▶ [WORK ORDER] Each record needs to be echoed exactly; can you do that?

▶ [SOURCE DATA]
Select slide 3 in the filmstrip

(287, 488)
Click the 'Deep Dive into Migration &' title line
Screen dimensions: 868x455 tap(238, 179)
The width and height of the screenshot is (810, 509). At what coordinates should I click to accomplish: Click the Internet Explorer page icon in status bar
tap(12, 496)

▶ [EXPECTED OUTPUT]
Select slide 3 in the filmstrip

(287, 488)
Click the 'Deep Dive into Migration &' title line
Screen dimensions: 868x455 tap(238, 179)
The width and height of the screenshot is (810, 509). At what coordinates should I click to accomplish: Click the Internet Explorer page icon in status bar
tap(12, 496)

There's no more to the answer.